Intent detection in Kore.ai Bots Platform


(Madhu) #1

The Kore.ai Bots Platform includes a multi-pronged approach to natural language, which powers the way chatbots communicate, understand, and respond to user requests – and it is automatically enabled for every pre-built Kore.ai bot you use and the bots you custom build on the platform. Our hybrid NLP strategy was developed internally (not from another vendor’s services) for optimal outcomes and includes:

  • A computational linguistics based approach called Fundamental Meaning (FM) that’s built upon ChatScript. The model analyzes the structure of a user’s utterance to identify each word by meaning, position, conjugation, capitalization, plurality, and other factors.

  • A custom Machine Learning (ML) based approach. The Platform’s ML-based approach uses state of the art NLP algorithms and models.
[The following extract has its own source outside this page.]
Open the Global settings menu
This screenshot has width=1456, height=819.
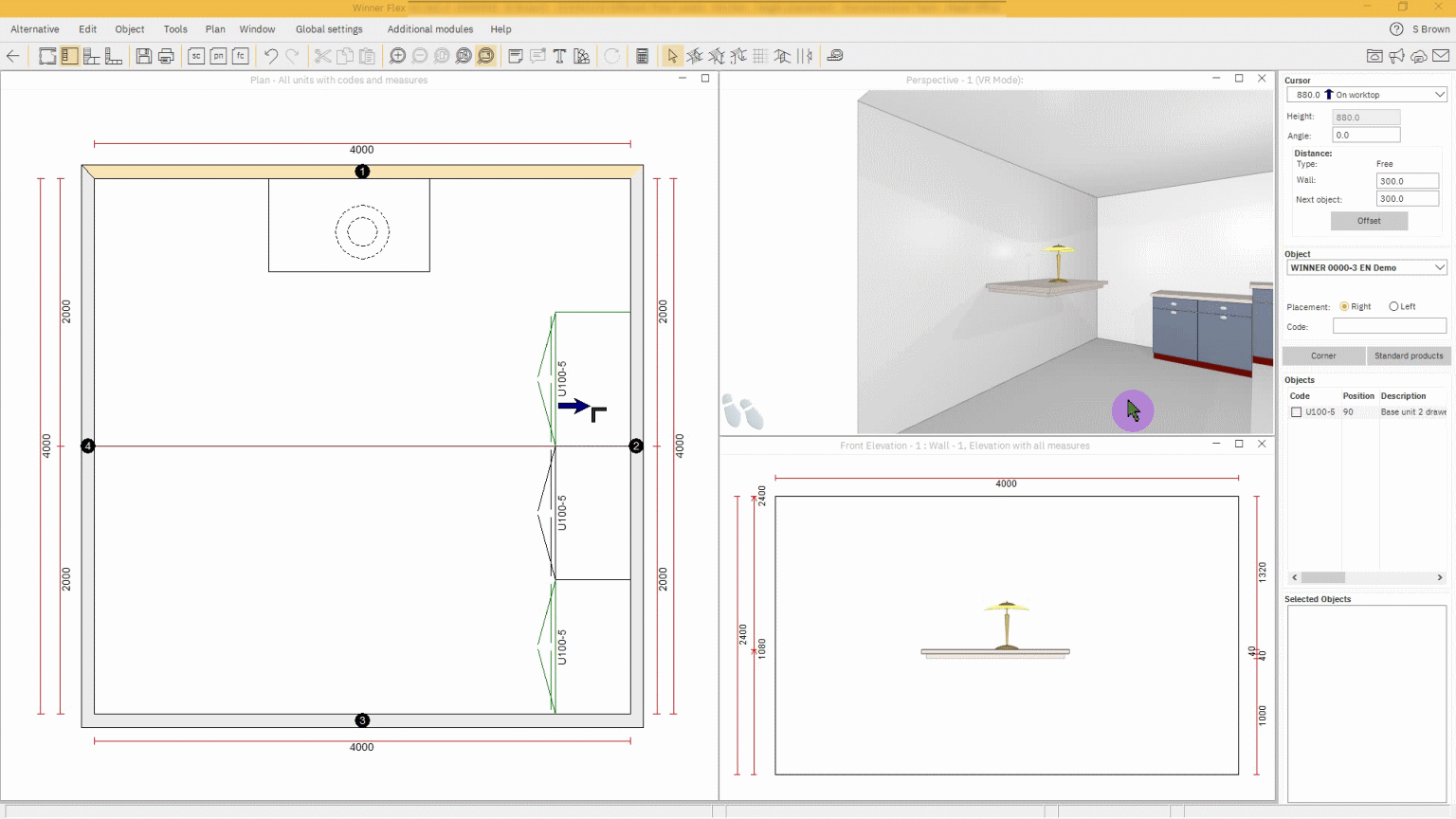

The Platform combines these two distinct NLP approaches to enable you to instantly build conversational bots that are useful for up to 70% of conversation - with no language training to get started.

In addition to detecting and performing tasks (changes to system of records), Kore.ai provides an ability to build bots that can respond to frequently asked questions that return static responses. The platform uses the power of knowledge graph based model that provides the intelligence required to represent the importance of key domain terms and their relationships in identifying user’s intent (in this case the most appropriate question). Machine learning models append the Knowledge graph to further arrive at the right Knowledge query.

Once all the engines return scores and recommendations, Kore.ai has a ‘Ranking and Resolver’ engine that determines the winning intent based on the user utterance.